Mélanie & Arnaud sommes heureux de vous accueillir autour de leur table et de leur cuisine. Tout ici est préparé dans le respect des produits du terroir et l’amour des bonnes choses. Au cœur d’Amboise, à 3 minutes à pied du Château Royal et du Clos Lucé, offrez-vous un instant de gastronomie dans une salle chique et chaleureuse ou en terrasse, les pieds dans l’herbe ! Notre carte est volontairement réduite pour nous laisser le temps de faire mijoter les saveurs des produits du terroir et de saison qu’ils aiment cuisiner…

Château du Clos Lucé – L’antre du génie de Léonard de Vinci
« Les détails font la perfection mais la perfection n’est pas un détail. » Ces mots de Léonard de Vinci résonnent encore dans les murs du Château du Clos Lucé, où le génie italien passa les trois dernières années de sa vie.

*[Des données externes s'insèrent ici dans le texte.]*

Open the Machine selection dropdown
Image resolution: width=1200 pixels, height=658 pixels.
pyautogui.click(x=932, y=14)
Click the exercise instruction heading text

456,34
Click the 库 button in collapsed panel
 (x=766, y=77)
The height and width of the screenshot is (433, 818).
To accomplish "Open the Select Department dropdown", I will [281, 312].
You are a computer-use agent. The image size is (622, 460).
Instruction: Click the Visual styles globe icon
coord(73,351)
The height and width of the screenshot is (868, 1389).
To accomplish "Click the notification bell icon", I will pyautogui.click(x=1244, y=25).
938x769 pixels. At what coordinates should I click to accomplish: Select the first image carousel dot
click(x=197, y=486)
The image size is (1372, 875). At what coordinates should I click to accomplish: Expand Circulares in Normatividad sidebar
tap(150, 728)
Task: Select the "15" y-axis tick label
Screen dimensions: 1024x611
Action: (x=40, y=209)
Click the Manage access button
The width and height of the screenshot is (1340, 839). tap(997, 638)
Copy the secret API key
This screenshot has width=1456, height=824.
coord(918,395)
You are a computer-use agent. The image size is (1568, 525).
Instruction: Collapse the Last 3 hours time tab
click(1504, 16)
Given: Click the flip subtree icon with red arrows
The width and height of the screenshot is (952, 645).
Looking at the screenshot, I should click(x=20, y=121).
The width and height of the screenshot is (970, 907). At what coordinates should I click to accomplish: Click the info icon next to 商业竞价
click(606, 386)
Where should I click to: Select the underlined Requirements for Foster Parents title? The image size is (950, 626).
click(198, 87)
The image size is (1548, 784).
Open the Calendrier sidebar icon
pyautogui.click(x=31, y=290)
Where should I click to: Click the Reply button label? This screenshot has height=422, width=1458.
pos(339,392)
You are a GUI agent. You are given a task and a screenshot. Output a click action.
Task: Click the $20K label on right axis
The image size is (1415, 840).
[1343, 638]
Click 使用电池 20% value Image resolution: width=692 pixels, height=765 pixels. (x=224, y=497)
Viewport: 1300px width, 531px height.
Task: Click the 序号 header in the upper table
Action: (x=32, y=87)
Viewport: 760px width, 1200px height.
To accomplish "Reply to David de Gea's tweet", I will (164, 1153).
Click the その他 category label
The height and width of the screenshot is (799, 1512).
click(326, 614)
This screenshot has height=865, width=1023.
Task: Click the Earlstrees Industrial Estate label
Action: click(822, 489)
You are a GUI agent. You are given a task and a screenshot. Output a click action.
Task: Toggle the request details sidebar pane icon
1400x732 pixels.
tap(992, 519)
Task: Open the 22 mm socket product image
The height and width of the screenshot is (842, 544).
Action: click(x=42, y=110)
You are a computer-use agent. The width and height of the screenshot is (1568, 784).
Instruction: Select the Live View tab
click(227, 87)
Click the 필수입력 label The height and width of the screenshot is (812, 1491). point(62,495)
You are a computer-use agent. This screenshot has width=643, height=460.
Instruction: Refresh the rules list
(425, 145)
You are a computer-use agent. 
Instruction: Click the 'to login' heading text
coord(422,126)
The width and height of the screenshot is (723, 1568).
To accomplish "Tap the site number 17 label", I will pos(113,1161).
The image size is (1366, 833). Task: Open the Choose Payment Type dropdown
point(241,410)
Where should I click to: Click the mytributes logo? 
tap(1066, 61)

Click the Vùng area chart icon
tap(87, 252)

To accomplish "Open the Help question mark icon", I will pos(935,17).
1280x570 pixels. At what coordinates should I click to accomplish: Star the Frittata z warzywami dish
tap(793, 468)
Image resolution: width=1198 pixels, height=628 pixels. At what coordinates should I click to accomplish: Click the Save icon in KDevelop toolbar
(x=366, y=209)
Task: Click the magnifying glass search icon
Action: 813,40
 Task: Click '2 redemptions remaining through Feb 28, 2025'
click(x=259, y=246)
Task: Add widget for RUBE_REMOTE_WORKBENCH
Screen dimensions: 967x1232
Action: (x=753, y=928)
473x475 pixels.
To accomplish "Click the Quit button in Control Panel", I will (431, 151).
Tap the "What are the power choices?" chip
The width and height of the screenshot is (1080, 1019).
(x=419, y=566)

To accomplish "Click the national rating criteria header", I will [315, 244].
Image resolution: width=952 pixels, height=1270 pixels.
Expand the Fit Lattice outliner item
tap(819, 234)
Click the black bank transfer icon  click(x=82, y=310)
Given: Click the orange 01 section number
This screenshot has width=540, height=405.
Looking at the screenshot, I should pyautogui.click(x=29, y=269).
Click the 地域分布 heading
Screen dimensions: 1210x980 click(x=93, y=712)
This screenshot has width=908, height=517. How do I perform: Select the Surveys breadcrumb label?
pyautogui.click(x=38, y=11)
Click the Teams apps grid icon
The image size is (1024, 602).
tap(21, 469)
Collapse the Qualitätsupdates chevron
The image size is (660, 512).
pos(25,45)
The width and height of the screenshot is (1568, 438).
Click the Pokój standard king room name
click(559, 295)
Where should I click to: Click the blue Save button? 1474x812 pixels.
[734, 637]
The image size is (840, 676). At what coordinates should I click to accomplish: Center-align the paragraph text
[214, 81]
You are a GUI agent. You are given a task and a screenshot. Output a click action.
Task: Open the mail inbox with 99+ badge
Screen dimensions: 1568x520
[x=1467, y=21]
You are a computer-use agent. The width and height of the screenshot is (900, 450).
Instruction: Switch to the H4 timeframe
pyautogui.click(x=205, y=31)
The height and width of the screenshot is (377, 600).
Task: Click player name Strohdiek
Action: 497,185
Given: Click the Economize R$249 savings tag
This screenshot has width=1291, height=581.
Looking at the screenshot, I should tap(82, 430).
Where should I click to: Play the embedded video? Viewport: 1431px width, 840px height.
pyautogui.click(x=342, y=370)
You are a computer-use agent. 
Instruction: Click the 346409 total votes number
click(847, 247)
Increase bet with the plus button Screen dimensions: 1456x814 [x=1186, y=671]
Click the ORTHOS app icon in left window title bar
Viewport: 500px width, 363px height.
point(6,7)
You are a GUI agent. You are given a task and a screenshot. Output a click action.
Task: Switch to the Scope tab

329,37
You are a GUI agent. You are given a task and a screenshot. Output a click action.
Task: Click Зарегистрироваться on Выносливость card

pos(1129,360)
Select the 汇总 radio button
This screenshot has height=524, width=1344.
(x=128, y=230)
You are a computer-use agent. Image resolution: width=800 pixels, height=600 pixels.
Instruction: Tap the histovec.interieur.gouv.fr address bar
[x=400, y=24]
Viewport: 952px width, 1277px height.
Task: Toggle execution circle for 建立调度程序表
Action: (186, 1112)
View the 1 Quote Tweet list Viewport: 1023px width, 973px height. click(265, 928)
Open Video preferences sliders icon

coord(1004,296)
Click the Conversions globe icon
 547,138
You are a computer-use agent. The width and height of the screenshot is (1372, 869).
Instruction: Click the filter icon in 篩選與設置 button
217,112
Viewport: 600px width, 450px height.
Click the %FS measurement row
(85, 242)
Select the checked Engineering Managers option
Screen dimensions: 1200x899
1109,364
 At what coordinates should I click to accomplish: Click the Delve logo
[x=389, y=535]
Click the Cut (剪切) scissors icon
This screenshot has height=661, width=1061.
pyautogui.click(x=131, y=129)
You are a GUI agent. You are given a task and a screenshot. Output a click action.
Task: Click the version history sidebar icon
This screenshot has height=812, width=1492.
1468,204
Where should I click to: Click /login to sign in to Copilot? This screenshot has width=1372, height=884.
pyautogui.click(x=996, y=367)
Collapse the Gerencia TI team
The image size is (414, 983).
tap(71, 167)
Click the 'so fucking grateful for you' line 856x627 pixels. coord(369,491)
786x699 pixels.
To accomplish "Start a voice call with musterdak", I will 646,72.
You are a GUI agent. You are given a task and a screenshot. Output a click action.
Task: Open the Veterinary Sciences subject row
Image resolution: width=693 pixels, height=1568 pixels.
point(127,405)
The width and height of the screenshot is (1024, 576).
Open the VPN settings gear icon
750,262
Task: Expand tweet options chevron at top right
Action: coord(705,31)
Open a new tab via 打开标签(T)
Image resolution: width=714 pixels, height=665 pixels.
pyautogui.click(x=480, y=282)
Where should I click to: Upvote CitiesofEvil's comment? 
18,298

L’histoire du château débute en 1471, lorsqu’un certain Étienne le Loup, ancien cuisinier de Louis XI, se voit gratifié d’une élégante demeure en briques roses et tuffeau. Mais c’est Charles VIII qui, en 1490, en fait une résidence royale et y construit une superbe chapelle gothique, où son épouse Anne de Bretagne viendra prier et pleurer ses enfants disparus.

Mais l’événement qui marque à jamais Clos Lucé, c’est l’arrivée en 1516 d’un certain Léonard de Vinci. Invité par François Ier, il traverse les Alpes avec ses précieux carnets et trois chefs-d’oeuvre:
• La Joconde
• La Vierge, l’Enfant Jésus et Sainte Anne
• Saint Jean-Baptiste
Nommé « Premier peintre, ingénieur et architecte du roi », Léonard fait du château son atelier, son laboratoire, son refuge. C’est ici qu’il imagine son « cité idéale », conçoit la double hélice du château de Chambord, esquisse des systèmes hydrauliques révolutionnaires et met au point des machines d’une modernité saisissante, comme son célèbre lion mécanique qui crache des fleurs de lys.
De Chenonceau à Amboise, en passant par cette pause gourmande, ce voyage est un condensé du meilleur de la France : histoire, patrimoine, gastronomie et génie créatif. Il ne vous reste plus qu’à vous laisser porter par la magie des lieux.